The government had outlawed the Nazi party after the attempted ‘putsch’ but when Hitler was released from prison; he convinced the government that the party would act legally. The government complied with Hitler’s request and soon he won the people’s confidence in small towns, with farmers and business people and labor unions. He set up an elite party guard, the Schultzstaffel or more commonly known as the SS. By 1929, Hitler had at his side many people who would help give him power. The party faithful were Joseph Goebbles, Hermann Goering, Rudolf Hess Heinrich Himmler, Ernst Rohm and Alfred Rosenberg.
But the Great Depression hit Germany in 1930 as it did other countries around the world. Vast unemployment and hunger plagued Germany and Hitler organized protest marches and mass meetings, delivering rousing speeches for all Germans to hear. Hitler promised to oust Communists and others to reunite Germany. In 1932, due to the instability; five elections were held and finally when the elections for the Reichstag (parliament) occurred, the Nazi party became the strongest and Hitler demanded from all parties that he be made Chancellor (prime minister) of Germany. The 85 year old president, Paul von Hindenburg, had misgivings about Hitler but was persuaded by his friends and son Oskar to accept Hitler’s promise to act lawfully if the Nazi party were to form a government. On 30 January, 1933, Hindenburg named Hitler as Chancellor, thinking the parliament members could limit Hitler’s actions. But Hitler would not settle for anything less than full control and soon became Dictator of his re-named government, The Third Reich.
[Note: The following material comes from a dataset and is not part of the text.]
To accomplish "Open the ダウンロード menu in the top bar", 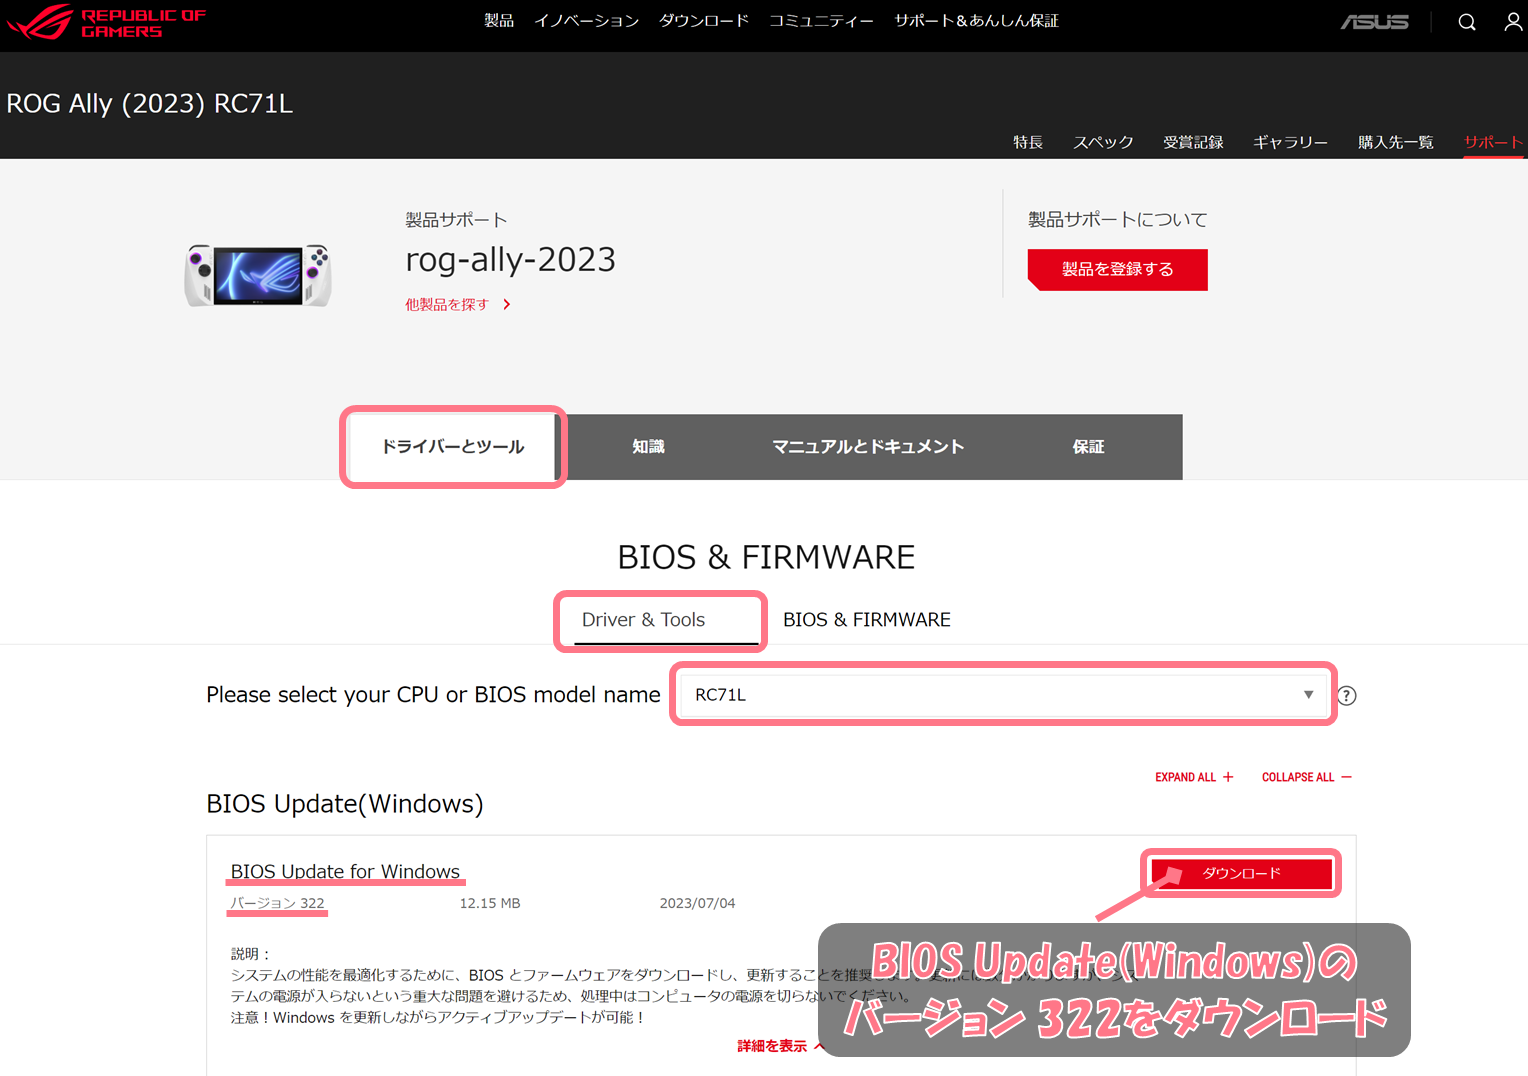I will [704, 20].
On 4th February, 1933, an emergency decree signed by Hindenburg gave the Nazi party the legal authority to prohibit assemblies, to outlaw newspapers and other publications and to arrest people on suspicion of treason. The Nazis were able to put down much of their political opposition. Three weeks later, a fire destroyed the Reichstag building and Hindenburg signed another emergency decree giving the government almost unlimited powers. Elections for a new Reichstag were held on 5th March but the Nazi party failed with less than 50 per cent of the vote. After the elections, the Communist deputies were arrested or not admitted into the Reichstag, thus giving the Nazis a majority of the seats. Following that, the government passed the Enabling Act giving the government full dictatorial powers and suspended basic civil and human right for four years.